This Day in History
On Jan. 21, 1977, on his first full day in office, President Jimmy Carter pardoned almost all Vietnam War draft evaders.
On this date:
In 1793, during the French Revolution, King Louis XVI, condemned for treason, was executed on the guillotine.
In 1861, Jefferson Davis of Mississippi and four other Southerners whose states had seceded from the Union resigned from the U.S. Senate.
In 1908, New York City’s Board of Aldermen passed an ordinance prohibiting women from smoking in public establishments (the measure was vetoed by Mayor George B. McClellan Jr., but not before one woman, Katie Mulcahey, was jailed overnight for refusing to pay a fine).

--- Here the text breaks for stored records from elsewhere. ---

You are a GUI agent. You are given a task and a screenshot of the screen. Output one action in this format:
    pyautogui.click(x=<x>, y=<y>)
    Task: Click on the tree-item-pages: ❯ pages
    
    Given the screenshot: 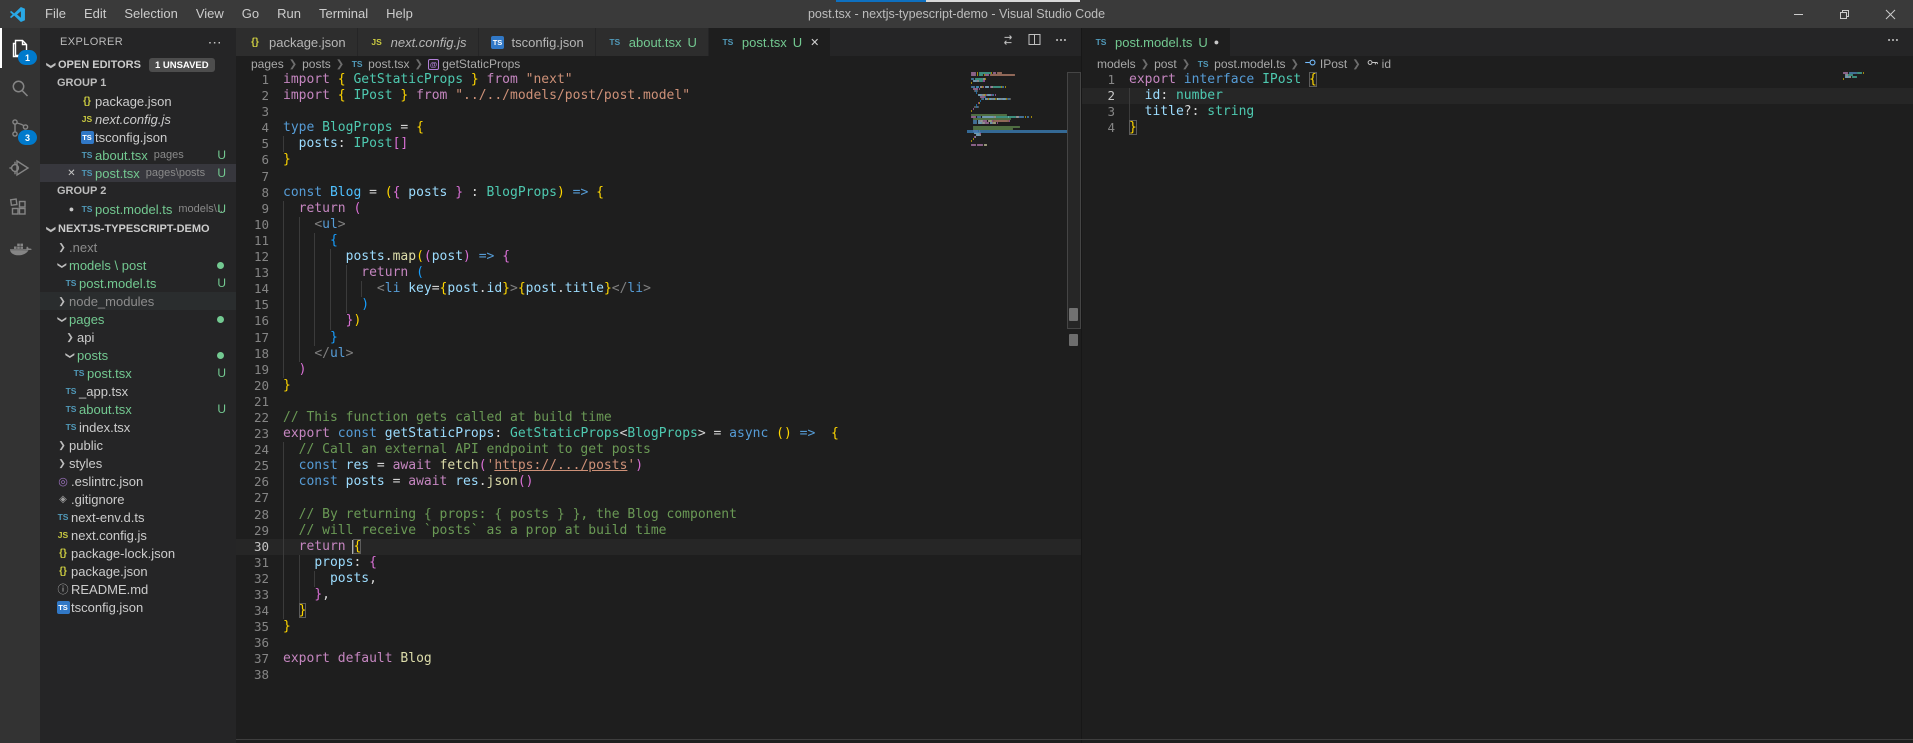 What is the action you would take?
    pyautogui.click(x=138, y=319)
    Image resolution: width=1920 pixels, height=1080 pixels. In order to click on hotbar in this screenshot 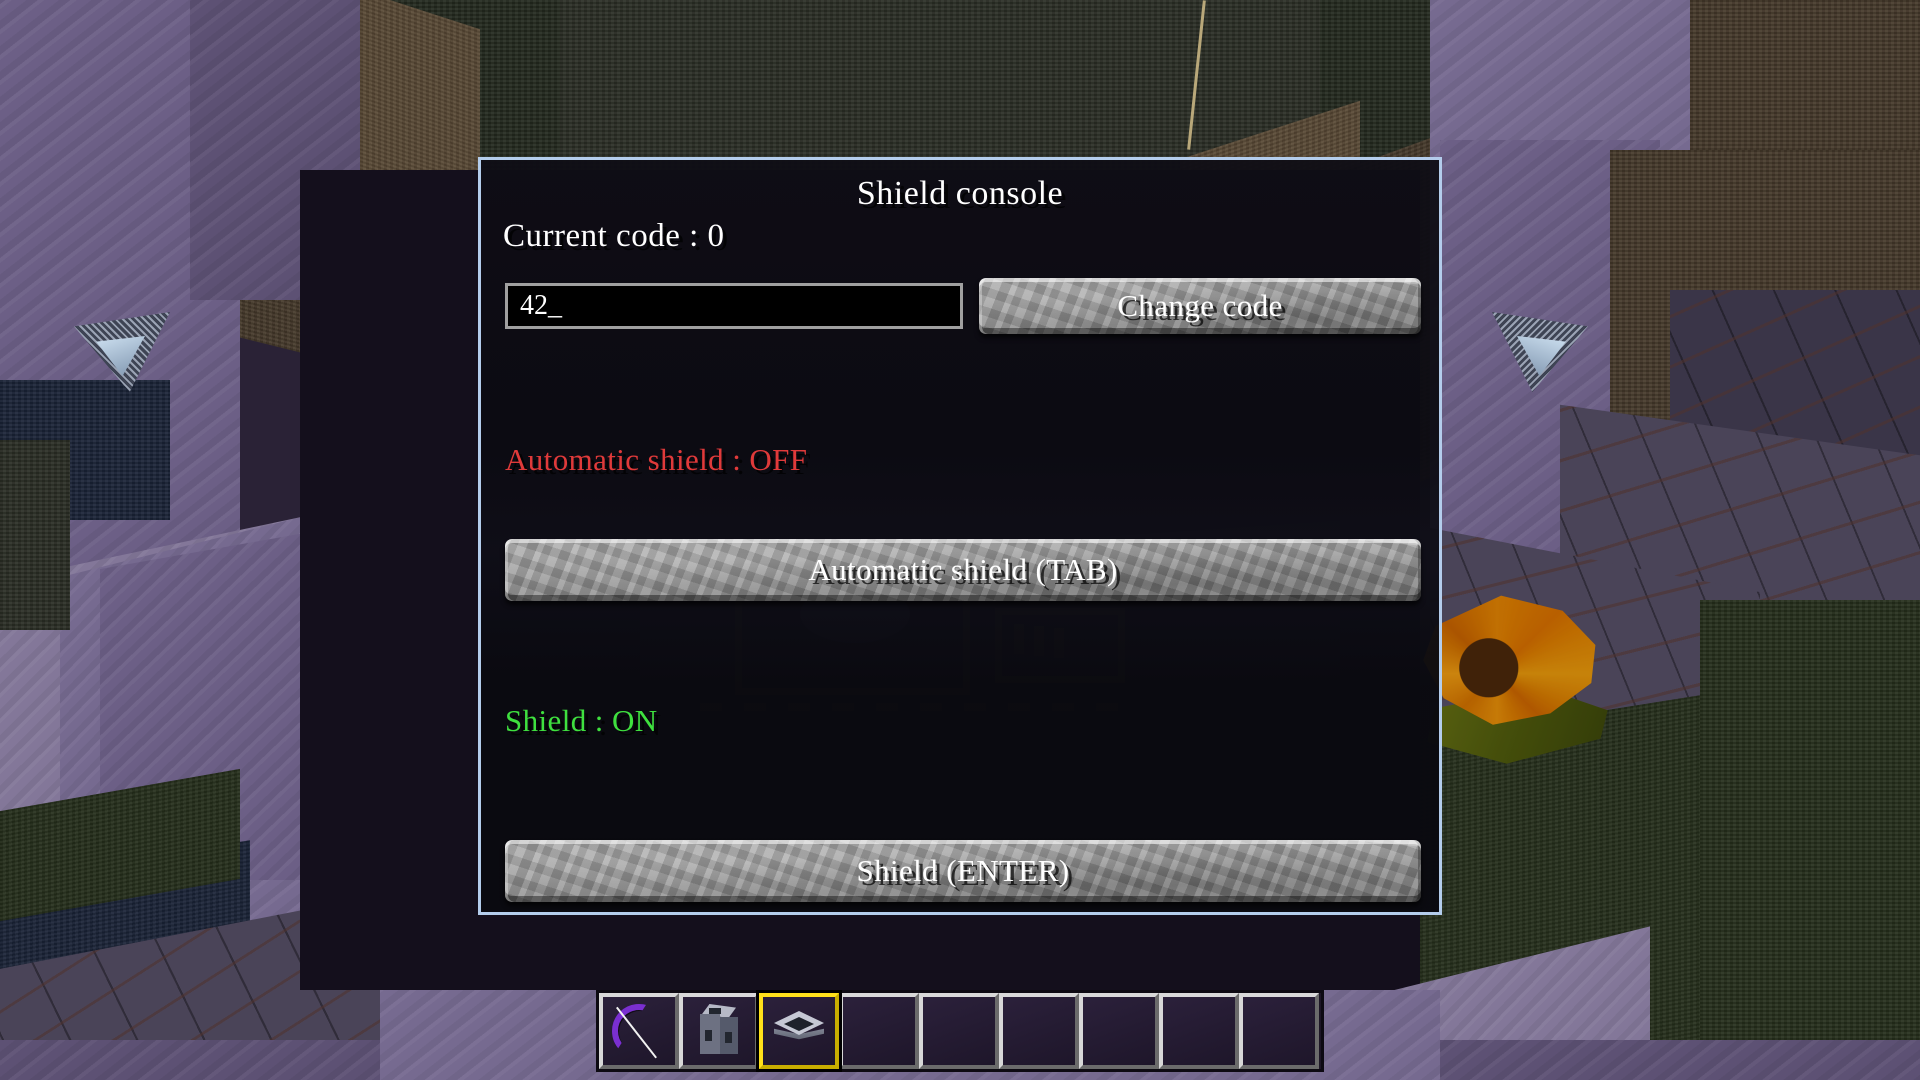, I will do `click(960, 1031)`.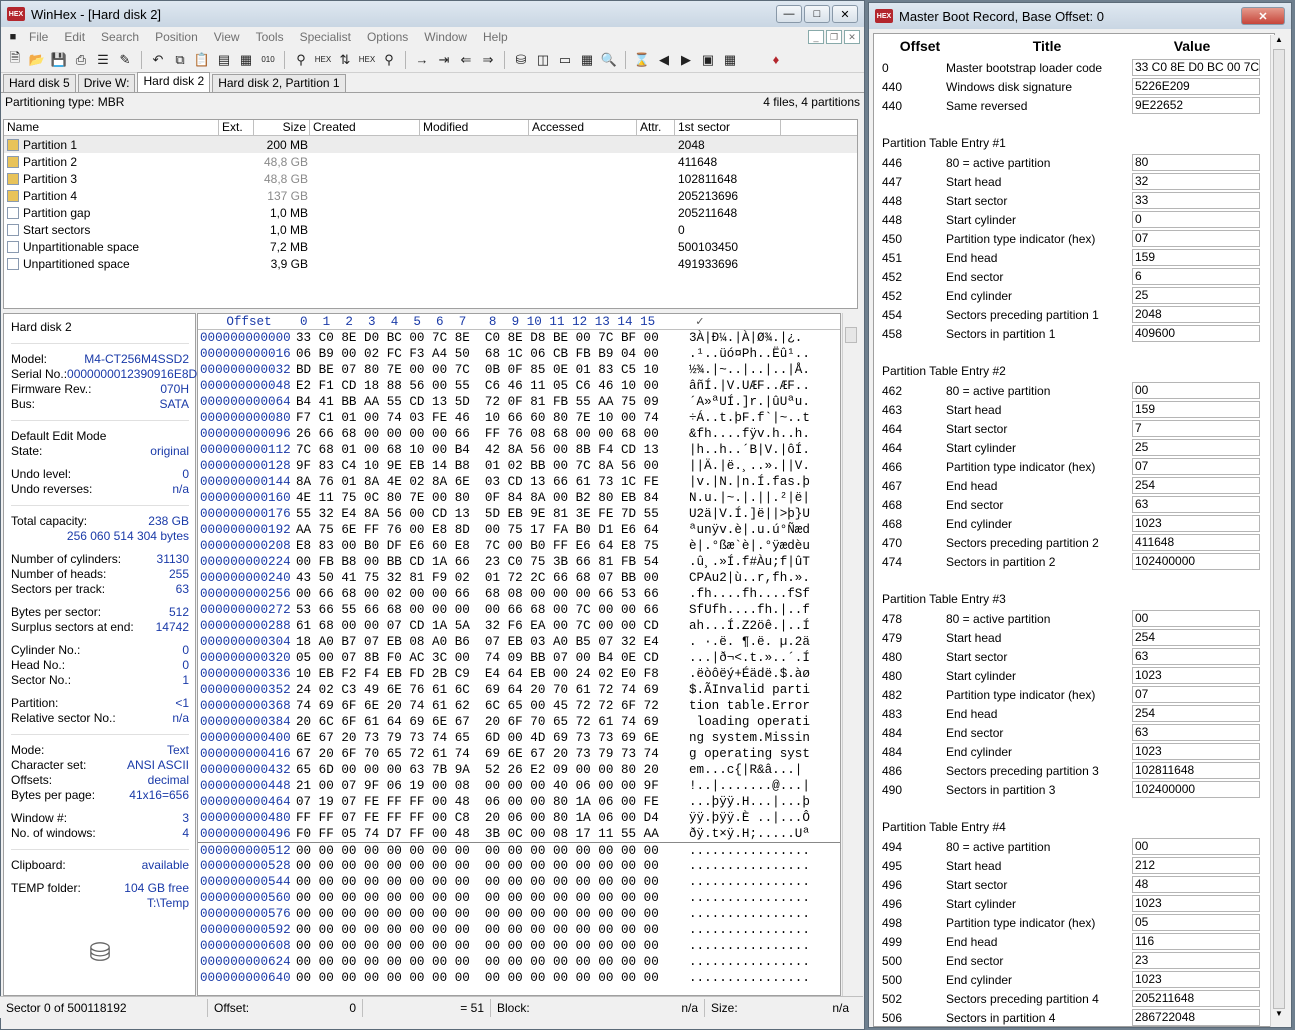 The image size is (1295, 1030). What do you see at coordinates (38, 37) in the screenshot?
I see `menu-file: File` at bounding box center [38, 37].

In 1924, Russian revolutionary Vladimir Lenin died at age 53.
In 1950, former State Department official Alger Hiss, accused of being part of a Communist spy ring, was found guilty in New York of lying to a grand jury. (Hiss, who proclaimed his innocence, served less than four years in prison.)
In 1954, the first atomic submarine, the USS Nautilus, was launched at Groton, Connecticut (however, the Nautilus did not make its first nuclear-powered run until nearly a year later).
In 1958, Charles Starkweather, 19, killed three relatives of his 14-year-old girlfriend, Caril Ann Fugate, at her family’s home in Lincoln, Nebraska. (Starkweather and Fugate went on a road trip which resulted in seven more slayings; Starkweather was eventually executed while Fugate spent 17 years in prison despite maintaining she was a hostage, not an accomplice.)
In 1968, the North Vietnamese Army launched a full-scale assault against the U.S. combat base in Khe Sanh, South Vietnam, in a siege lasting 11 weeks; although the Americans were able to hold back the communists, they ended up dismantling and abandoning the base.
In 1982, convict-turned-author Jack Henry Abbott was found guilty in New York of first-degree manslaughter in the stabbing death of waiter Richard Adan in 1981. (Abbott committed suicide in 2002.)
In 1997, Speaker Newt Gingrich was reprimanded and fined as the House voted for the first time in history to discipline its leader for ethical misconduct.